# Heroes vs mages



## jigplums (Dec 15, 2006)

What do people think about taking heroes over mages. Im a highelf player and at 1500 have been using 2 lvl 2 mages at 2000 i'd like to add a new hero to the list alone with a lord but am worried the mages will then do nothing at all. What do you reckon guys can 3 lvl2 cut the mustard?

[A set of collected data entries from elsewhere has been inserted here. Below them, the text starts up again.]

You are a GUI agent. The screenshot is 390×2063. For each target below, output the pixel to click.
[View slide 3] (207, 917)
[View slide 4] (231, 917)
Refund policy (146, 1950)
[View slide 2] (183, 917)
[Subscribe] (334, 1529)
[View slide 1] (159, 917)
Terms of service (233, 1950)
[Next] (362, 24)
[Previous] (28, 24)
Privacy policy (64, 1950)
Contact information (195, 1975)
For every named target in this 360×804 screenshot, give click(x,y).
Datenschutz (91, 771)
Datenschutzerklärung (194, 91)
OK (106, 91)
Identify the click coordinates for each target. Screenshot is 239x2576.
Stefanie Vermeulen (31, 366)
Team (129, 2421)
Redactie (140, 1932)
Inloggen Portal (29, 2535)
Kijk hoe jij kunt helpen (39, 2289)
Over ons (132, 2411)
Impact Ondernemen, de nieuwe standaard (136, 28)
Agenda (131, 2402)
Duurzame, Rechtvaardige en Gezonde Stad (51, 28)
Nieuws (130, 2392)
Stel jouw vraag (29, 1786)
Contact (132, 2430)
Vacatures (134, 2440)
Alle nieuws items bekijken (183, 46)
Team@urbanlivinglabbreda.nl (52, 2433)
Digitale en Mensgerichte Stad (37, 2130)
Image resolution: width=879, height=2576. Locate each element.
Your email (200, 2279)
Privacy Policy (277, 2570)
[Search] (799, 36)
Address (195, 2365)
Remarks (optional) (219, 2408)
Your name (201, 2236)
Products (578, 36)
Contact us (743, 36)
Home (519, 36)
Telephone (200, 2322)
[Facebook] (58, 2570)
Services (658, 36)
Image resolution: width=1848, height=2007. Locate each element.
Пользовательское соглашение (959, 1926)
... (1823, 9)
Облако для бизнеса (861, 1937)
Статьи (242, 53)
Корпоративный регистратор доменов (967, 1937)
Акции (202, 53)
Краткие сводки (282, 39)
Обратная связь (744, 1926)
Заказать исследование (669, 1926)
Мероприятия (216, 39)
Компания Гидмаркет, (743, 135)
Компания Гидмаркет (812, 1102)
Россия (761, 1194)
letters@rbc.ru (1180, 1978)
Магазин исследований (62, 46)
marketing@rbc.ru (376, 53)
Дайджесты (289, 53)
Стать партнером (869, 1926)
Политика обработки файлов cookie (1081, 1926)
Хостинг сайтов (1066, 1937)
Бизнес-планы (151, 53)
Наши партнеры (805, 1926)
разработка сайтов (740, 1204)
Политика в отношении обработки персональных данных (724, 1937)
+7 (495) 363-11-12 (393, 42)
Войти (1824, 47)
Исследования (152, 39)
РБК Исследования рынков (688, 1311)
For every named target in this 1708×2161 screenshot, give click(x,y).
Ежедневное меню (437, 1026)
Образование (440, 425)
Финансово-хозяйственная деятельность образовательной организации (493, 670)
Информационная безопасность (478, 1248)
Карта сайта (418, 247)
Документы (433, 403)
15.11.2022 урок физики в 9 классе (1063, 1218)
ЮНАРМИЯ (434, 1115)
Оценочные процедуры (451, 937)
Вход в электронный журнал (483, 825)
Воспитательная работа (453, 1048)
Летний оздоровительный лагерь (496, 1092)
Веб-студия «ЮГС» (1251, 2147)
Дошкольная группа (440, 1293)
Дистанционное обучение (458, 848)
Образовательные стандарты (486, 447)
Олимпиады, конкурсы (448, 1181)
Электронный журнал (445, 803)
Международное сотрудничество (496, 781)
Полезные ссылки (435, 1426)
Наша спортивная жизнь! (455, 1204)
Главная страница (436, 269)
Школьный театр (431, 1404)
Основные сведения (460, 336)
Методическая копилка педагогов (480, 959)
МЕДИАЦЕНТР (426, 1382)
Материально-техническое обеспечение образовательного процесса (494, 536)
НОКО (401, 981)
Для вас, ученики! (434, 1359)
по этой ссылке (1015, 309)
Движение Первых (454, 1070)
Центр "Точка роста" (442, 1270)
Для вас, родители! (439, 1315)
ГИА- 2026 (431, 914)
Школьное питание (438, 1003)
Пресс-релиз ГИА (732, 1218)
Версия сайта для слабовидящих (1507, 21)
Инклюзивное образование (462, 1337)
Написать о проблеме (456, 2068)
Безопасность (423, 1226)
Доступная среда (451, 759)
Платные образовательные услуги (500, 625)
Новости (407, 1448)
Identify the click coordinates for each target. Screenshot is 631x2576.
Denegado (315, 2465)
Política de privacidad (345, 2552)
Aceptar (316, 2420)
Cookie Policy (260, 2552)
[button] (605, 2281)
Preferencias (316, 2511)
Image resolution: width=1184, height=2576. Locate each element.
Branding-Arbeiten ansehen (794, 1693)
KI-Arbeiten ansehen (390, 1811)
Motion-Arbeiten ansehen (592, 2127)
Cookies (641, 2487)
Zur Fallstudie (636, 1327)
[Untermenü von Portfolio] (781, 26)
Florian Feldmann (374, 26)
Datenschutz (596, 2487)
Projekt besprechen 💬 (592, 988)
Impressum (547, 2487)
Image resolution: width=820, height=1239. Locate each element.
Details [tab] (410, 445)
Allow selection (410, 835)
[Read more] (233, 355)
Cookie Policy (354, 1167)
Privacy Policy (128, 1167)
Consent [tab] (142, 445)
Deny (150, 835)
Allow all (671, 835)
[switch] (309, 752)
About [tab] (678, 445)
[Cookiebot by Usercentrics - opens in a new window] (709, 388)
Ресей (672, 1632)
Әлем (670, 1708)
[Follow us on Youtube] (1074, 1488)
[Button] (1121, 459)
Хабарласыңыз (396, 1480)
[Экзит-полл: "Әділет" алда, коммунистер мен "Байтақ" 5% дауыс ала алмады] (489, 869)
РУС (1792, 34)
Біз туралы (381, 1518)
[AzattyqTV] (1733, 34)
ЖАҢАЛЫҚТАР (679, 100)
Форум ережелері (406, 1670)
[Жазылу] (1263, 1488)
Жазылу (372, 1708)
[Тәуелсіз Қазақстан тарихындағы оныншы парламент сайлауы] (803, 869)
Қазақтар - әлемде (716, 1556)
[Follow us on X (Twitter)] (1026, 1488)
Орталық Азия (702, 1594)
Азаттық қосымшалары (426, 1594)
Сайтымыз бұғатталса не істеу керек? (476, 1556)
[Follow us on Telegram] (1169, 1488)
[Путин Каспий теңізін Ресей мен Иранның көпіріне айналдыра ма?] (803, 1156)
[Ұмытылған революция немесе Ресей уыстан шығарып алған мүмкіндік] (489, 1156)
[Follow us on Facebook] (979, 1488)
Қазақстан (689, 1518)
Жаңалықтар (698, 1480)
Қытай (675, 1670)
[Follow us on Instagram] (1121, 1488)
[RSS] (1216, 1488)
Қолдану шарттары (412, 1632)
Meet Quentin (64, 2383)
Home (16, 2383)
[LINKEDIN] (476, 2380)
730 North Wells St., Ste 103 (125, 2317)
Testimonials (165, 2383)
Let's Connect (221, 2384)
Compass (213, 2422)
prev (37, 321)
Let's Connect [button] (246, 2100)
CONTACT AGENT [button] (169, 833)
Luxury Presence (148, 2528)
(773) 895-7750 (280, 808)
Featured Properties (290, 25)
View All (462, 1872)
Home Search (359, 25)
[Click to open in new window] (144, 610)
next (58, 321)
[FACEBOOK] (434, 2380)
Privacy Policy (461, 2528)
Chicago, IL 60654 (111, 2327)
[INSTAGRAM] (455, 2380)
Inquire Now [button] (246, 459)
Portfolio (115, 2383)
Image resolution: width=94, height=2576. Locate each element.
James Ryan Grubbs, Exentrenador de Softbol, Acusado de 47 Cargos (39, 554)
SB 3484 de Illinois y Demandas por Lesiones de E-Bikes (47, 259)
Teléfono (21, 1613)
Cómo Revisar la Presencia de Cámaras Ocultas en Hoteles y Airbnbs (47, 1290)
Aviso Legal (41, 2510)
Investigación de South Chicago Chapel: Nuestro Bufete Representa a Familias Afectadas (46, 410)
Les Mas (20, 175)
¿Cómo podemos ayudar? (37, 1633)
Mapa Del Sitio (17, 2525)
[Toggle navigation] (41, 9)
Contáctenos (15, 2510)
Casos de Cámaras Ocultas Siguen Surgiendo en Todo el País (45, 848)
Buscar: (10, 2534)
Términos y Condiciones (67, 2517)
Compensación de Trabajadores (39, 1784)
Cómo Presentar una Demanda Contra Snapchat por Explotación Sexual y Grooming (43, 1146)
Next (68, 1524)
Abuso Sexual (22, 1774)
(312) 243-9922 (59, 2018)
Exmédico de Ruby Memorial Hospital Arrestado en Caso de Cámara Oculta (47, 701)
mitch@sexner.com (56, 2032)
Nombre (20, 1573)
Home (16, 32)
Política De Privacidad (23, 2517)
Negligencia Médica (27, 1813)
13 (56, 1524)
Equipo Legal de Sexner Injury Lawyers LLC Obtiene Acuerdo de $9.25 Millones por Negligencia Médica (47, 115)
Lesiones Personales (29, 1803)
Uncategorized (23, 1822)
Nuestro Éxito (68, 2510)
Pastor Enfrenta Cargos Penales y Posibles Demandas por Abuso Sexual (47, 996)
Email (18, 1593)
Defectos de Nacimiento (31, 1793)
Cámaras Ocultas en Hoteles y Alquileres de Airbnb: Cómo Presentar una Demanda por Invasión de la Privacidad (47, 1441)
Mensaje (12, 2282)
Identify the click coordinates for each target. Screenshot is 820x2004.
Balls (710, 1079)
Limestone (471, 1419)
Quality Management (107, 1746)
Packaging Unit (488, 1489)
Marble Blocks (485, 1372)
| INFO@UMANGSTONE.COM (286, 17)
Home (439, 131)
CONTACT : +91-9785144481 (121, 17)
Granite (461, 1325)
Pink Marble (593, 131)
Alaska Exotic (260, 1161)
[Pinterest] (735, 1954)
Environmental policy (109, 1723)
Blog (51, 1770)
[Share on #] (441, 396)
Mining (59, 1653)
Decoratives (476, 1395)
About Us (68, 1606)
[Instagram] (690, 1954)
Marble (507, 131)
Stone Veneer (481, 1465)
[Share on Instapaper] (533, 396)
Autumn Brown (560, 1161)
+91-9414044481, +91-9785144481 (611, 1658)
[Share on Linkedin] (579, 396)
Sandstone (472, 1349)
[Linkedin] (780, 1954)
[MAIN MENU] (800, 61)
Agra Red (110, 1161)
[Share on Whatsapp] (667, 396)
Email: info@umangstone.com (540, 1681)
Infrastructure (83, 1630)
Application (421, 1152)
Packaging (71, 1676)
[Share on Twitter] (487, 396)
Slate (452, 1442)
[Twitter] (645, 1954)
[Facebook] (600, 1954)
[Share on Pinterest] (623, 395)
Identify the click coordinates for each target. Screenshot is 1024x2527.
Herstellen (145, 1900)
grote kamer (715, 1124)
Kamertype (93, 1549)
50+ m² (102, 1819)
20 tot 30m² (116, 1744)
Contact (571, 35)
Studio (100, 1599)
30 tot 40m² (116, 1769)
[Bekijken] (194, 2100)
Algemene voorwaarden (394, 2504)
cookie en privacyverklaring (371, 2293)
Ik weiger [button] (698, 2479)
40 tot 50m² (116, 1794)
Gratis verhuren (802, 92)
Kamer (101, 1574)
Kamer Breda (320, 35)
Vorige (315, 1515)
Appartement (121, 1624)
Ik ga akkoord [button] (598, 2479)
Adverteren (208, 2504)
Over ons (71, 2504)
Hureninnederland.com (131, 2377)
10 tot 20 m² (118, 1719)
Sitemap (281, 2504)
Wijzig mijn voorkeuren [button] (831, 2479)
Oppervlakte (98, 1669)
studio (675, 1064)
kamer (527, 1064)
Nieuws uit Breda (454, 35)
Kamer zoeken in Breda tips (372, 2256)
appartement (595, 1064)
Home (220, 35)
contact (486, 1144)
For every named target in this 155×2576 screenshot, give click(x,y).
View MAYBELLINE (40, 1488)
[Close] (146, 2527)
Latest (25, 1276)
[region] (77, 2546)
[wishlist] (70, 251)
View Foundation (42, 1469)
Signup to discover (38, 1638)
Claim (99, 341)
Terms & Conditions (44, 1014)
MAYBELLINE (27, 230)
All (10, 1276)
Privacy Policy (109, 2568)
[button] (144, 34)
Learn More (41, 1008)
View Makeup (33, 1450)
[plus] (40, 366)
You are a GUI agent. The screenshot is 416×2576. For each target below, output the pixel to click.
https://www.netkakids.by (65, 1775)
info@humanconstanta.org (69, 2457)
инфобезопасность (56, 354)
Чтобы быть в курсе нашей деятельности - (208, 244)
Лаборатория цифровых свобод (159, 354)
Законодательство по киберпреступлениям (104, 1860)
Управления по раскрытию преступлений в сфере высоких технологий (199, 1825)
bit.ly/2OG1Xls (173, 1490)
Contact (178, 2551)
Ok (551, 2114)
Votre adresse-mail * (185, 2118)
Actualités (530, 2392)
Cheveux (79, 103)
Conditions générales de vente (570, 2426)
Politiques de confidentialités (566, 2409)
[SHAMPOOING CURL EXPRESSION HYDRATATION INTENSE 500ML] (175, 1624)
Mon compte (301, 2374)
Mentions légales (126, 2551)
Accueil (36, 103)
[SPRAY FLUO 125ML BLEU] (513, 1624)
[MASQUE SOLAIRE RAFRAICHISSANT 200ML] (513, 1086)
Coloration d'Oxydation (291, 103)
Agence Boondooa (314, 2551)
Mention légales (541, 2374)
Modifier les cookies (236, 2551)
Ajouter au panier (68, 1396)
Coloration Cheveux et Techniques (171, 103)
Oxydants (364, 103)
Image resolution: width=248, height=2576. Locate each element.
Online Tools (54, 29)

Also im thinking of taking the hero mounted on an eagle, arming him with the reaver bow and prehaps talisman of loec and a lance/great weapon. What do you think?


----------



## Blackhiker (Dec 28, 2007)

Heroes are useful because they add the little extra punch to your units for combat. I would personally suggest a heroe in in one of the mounted units so that the unit will be better equiped to kill. Yes mages are useful though, but for the number of points you are spending on them make sure to have some damaging spells for them, even if you have to go into one of the other lores.


----------



## Pandawithissues... (Dec 2, 2007)

I'd say 3 level 2 will probably be ok. more of a defensive set at 2000 pts though. If you want offensive magic, you prob want to take a mage lord, but personally, i'd always take the normal lord for generalship and h2h punch. It's a toss up really


----------



## jigplums (Dec 15, 2006)

i've had some real sucess in the past with 3 level 2 at 2000points and am feeling a little..naked with only 2 but i dont like to use the same stuff regularly. WHat i find though is some of the people in my gaming group will copy my trends so i would expect at least 1 guy to field 3 spellcasters.


----------



## Lord Sinkoran (Dec 23, 2006)

i'd go 2 lvl2 and a hero


----------



## Wade (Jan 21, 2007)

I reckon that because of the way the 1500pt games went, certain players will go with alot of anti magic for the next stage of the tourney. Either go all out with magic and shooting or go with a fast hard hitting army with minimum magic for defensive purposes.

At least one of the people in the next stage will have no magic users in his entire army so you shouldn't suffer too much there.


----------